The desire to retire early is primarily driven by “wanting to enjoy more freedom while still being physically fit and well enough to enjoy it”, with 32% choosing this option.

Being in a financially stable position so they can afford not to work was chosen by 26%. Financial security is a key factor in early retirement decisions with 20% choosing 55 as the right time to make the transition from working life. This is likely to be influenced by their ability to access their pension savings from this age, says Aviva.

Key factors in encouraging early retirement

Other key factors encouraging people to seek early retirement include reassessing their priorities and what’s important to them in life (23%), wishing to spend more time with family (20%) or finding they are either “tired and bored” of working (19%) or find it “too taxing and stressful” (19%).

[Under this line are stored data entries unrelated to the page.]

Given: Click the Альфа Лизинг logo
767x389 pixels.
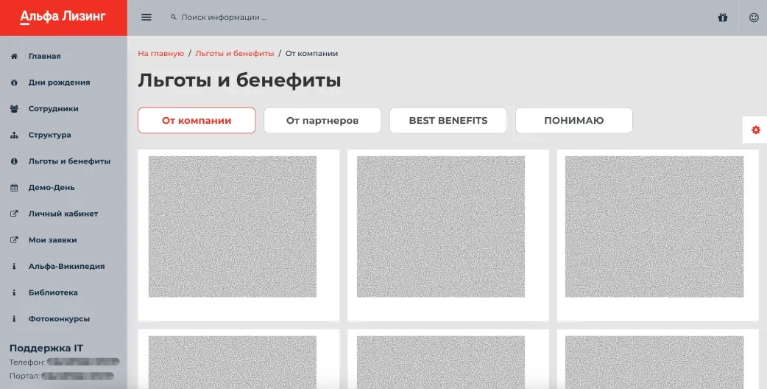Looking at the screenshot, I should click(63, 18).
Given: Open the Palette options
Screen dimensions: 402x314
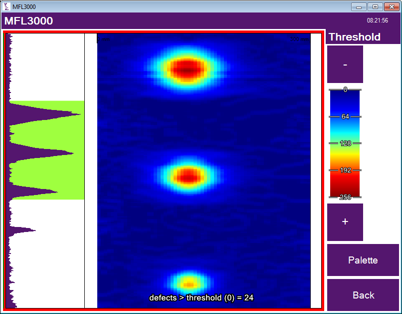Looking at the screenshot, I should coord(363,260).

Aviva’s research suggests the impacts of early retirement are wide-ranging and broadly positive in many areas of life. Most notably, more than two in three (68%) people who have retired early say their happiness improved as a result. 44% of early retirees say their family relationships improved and 34% reported improvements in their friendships.

When it comes to their health and wellbeing, more than half report that early retirement has delivered a boost to their mental wellbeing (57%) and half (50%) say their physical wellbeing improved.

However,  nearly half of early retirees find their finances have worsened as a result (47%). Women are the most likely to have felt a negative financial impact from retiring early (50% vs 44% of men). Across both genders, only 22% feel they have benefitted financially from their decision to retire early.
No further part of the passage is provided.